Fragmento del documento:
____

Pocos logran ostentar títulos honoríficos en vida u obtenerlos antes de que su memoria se desvanezca. Santo Tomás de Aquino, sin embargo, recibió del magisterio eclesiástico y de los hombres más títulos de los que podría ambicionar cualquier noble, erudito o magnate.
Hna María Angélica Iamasaki, EP.
Cuando el joven aspirante Tomás de Aquino pronunció su principium —lección inaugural— en los convulsos días de 1256, nadie sospecharía que se encontraba ante aquel que los siglos futuros llamarían «Doctor de los doctores», «Príncipe de los teólogos», «Tabernáculo de la ciencia y de la sabiduría de Dios».1 En efecto, iniciar la carrera intelectual bajo el epíteto de buey mudo de Sicilia, no parecía ser el mejor punto de partida para convertirse en el «Doctor incomparable»…
Sin embargo, en este singular principium se hallaban en germen todas las maravillas que brotarían más tarde de su inteligencia suprema y de su corazón, «Discípulo privilegiado del Espíritu Santo», dejando entrever, a la manera de los primeros resplandores de la aurora, la fuerza y el calor del astro rey en el que se convertiría. No sin razón, por tanto, varios Papas lo alabaron como «Estrella de la mañana y luz de la Iglesia», «Gran lumbrera del mundo», «Luz de la ciencia», «Antorcha del mundo», «Guía y luz de los fieles».
De hecho, Tomás de Aquino fue una deslumbrante «Luz de la Iglesia» en aquellos tiempos turbulentos, en los que letrados, maestros, herejes y, no pocas veces, ignorantes se debatían en el seno de la cristiandad, olvidando —probablemente— el verdadero papel que sus posiciones les conferían: guiar el rebaño de Dios.
«Desde tus moradas…»

____

Ejercicios:
**A)** Según el fragmento sobre Santo Tomás de Aquino, ¿en qué año pronunció su principium?
**B)** Copia literalmente del fragmento sobre Santo Tomás de Aquino el pasaje que empieza en las palabras «Pocos logran ostentar» y termina tras «erudito o magnate.».

____

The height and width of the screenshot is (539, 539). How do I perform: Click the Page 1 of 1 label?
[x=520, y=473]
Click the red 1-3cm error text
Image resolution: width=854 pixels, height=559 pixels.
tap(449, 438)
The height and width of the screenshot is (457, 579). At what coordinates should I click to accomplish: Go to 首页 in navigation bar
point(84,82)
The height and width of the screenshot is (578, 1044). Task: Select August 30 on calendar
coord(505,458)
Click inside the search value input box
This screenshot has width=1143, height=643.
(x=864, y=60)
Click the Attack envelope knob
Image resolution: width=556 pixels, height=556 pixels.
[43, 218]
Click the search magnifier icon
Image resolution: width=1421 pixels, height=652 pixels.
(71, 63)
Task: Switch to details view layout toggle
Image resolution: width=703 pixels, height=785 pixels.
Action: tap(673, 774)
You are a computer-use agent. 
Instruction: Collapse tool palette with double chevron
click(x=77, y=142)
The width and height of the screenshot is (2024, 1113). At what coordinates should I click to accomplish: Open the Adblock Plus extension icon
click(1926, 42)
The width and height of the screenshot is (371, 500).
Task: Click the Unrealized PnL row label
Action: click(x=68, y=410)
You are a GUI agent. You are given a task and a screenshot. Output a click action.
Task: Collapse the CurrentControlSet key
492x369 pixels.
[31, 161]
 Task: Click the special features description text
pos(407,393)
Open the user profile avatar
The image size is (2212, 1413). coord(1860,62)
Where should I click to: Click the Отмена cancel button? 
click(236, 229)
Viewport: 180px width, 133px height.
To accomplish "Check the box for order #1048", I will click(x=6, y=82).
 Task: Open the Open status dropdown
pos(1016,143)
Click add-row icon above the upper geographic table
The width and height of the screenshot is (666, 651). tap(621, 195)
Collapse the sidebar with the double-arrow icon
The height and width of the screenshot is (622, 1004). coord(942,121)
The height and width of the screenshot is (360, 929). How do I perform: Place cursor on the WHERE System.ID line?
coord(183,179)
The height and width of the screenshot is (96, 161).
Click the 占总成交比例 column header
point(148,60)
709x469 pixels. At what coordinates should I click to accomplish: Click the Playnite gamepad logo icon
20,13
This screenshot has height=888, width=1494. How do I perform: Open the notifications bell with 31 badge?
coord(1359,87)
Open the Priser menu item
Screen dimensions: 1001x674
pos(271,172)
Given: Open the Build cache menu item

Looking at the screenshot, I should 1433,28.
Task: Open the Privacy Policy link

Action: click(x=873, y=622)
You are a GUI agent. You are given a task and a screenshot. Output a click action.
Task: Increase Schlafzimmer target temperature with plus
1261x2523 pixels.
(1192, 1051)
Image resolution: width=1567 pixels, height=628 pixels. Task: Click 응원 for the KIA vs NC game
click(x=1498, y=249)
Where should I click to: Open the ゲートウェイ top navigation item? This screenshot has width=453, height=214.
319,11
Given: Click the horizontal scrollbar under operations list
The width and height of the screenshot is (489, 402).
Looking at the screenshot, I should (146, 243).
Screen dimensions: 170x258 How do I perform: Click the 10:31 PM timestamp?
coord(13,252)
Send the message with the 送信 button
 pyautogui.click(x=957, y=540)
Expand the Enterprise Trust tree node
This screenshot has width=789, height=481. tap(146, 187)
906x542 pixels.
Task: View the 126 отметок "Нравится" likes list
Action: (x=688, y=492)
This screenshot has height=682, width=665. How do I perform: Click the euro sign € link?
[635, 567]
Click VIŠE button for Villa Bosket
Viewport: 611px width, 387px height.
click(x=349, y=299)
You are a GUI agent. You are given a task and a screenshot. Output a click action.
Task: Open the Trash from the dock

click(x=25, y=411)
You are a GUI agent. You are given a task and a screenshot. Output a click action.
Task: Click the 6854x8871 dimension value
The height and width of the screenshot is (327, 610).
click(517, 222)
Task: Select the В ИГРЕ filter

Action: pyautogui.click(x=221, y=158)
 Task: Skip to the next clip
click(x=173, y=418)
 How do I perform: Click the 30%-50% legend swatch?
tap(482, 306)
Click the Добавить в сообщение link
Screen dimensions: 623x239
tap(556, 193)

____

Respuestas:
**A)** En 1256.

**B)**
Pocos logran ostentar títulos honoríficos en vida u obtenerlos antes de que su memoria se desvanezca. Santo Tomás de Aquino, sin embargo, recibió del magisterio eclesiástico y de los hombres más títulos de los que podría ambicionar cualquier noble, erudito o magnate.